Exercise instructions
Go through the records and give each one again exactly.

[[ Data to process, beginning ]]

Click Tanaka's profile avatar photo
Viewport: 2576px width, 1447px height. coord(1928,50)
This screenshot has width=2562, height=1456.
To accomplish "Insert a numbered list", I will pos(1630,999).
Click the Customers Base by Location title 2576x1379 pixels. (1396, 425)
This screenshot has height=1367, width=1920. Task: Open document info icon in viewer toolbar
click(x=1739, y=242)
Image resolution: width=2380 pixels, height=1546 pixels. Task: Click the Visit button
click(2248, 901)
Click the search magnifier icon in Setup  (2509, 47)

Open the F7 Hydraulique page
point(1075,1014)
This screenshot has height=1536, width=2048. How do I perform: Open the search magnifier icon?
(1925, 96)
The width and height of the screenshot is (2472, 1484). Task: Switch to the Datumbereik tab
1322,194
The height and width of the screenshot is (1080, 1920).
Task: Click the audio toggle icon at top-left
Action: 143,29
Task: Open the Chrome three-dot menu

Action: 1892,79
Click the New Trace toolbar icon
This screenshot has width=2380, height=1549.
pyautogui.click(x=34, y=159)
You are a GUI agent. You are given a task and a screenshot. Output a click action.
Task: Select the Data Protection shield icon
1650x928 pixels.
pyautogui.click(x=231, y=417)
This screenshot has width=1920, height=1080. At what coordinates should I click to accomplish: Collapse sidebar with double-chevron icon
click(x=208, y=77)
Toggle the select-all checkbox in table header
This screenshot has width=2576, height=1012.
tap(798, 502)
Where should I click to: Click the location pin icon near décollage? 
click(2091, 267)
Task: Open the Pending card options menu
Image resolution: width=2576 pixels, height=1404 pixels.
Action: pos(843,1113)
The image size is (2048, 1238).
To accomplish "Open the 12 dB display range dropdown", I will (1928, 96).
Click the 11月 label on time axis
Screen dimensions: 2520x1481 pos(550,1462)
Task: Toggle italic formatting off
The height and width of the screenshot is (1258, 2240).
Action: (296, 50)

[[ Data to process, end ]]

Reply to the task
Click Tanaka's profile avatar photo
Viewport: 2576px width, 1447px height. coord(1928,50)
This screenshot has width=2562, height=1456.
To accomplish "Insert a numbered list", I will pos(1630,999).
Click the Customers Base by Location title 2576x1379 pixels. (1396, 425)
This screenshot has height=1367, width=1920. Task: Open document info icon in viewer toolbar
click(x=1739, y=242)
Image resolution: width=2380 pixels, height=1546 pixels. Task: Click the Visit button
click(2248, 901)
Click the search magnifier icon in Setup  (2509, 47)

Open the F7 Hydraulique page
point(1075,1014)
This screenshot has height=1536, width=2048. How do I perform: Open the search magnifier icon?
(1925, 96)
The width and height of the screenshot is (2472, 1484). Task: Switch to the Datumbereik tab
1322,194
The height and width of the screenshot is (1080, 1920).
Task: Click the audio toggle icon at top-left
Action: 143,29
Task: Open the Chrome three-dot menu

Action: 1892,79
Click the New Trace toolbar icon
This screenshot has width=2380, height=1549.
pyautogui.click(x=34, y=159)
You are a GUI agent. You are given a task and a screenshot. Output a click action.
Task: Select the Data Protection shield icon
1650x928 pixels.
pyautogui.click(x=231, y=417)
This screenshot has width=1920, height=1080. At what coordinates should I click to accomplish: Collapse sidebar with double-chevron icon
click(x=208, y=77)
Toggle the select-all checkbox in table header
This screenshot has width=2576, height=1012.
tap(798, 502)
Where should I click to: Click the location pin icon near décollage? 
click(2091, 267)
Task: Open the Pending card options menu
Image resolution: width=2576 pixels, height=1404 pixels.
Action: pos(843,1113)
The image size is (2048, 1238).
To accomplish "Open the 12 dB display range dropdown", I will (1928, 96).
Click the 11月 label on time axis
Screen dimensions: 2520x1481 pos(550,1462)
Task: Toggle italic formatting off
The height and width of the screenshot is (1258, 2240).
Action: (296, 50)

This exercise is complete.